Impact of orthophosphate on the solubility and properties of lead orthophosphate nanoparticles†
Abstract
Orthophosphate (PO4) is a commonly used corrosion control treatment to reduce lead (Pb) concentrations in drinking water. PO4 reduces Pb concentrations by forming relatively insoluble lead phosphate (Pb–PO4) minerals. In some cases, however, Pb–PO4 minerals have been observed to form nanoparticles, and if suspended in water, these nanoparticles can be mobile and reach consumer taps. Although recent research on Pb–PO4 particles has been performed, there remains a need to improve our understanding of the nature of Pb–PO4 nanoparticles.

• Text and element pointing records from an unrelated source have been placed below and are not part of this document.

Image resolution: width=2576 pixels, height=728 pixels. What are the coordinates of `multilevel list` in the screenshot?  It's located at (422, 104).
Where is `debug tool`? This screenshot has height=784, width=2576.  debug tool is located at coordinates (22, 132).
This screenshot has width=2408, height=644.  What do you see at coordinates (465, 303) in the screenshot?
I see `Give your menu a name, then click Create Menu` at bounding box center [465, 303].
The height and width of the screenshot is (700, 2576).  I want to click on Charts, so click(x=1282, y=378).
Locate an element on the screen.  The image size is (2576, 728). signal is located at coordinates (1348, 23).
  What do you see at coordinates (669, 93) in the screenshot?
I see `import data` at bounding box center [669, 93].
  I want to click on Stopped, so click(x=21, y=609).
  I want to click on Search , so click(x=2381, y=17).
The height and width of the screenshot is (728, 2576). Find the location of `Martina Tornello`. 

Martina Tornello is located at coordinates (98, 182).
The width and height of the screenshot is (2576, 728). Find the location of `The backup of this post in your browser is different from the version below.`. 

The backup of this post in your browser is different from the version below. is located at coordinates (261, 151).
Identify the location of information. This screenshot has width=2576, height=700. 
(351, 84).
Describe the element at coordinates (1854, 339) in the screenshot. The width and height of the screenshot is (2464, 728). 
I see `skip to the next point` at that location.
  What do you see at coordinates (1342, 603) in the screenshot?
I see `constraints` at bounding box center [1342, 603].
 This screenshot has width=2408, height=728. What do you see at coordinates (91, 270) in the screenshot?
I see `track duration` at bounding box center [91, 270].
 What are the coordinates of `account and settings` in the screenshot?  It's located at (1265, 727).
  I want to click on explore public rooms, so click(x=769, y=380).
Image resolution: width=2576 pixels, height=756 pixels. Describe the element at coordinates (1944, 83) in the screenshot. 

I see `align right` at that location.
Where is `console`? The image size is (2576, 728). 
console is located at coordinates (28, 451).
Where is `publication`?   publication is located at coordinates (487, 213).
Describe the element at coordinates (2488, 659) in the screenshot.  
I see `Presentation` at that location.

For that reason, Pb precipitation experiments were conducted to generate Pb–PO4 nanoparticles in bench scale studies for analysis. The study objective was to observe how pH, dissolved inorganic carbon (DIC), and PO4 impacted the properties of Pb–PO4 particles. Specifically, particle size, surface charge, mineralogy, and solubility were analysed. Hydrocerussite was precipitated when no PO4 was present, hydroxypyromorphite (Pb5(PO4)3OH) nanoparticles (<100 nm diameter) were precipitated when excess PO4 relative to Pb necessary to completely precipitate the mineral was present, and a mixture of the two minerals was precipitated when an insufficient amount of PO4 was present. Hydroxypyromorphite particles were less soluble than hydrocerussite by up to two orders of magnitude. The estimated Ksp,OH of 10−66.87 in this work closely aligned with previous Ksp,OH estimates that ranged from 10−66.77 to 10−62.79. Hydroxypyromorphite particles would not settle in water which was likely due to their small size and high negative charge. The mobility and size of these particles indicates that there are potential implications for such particulate Pb to remain suspended in water and thus be present in the tap water.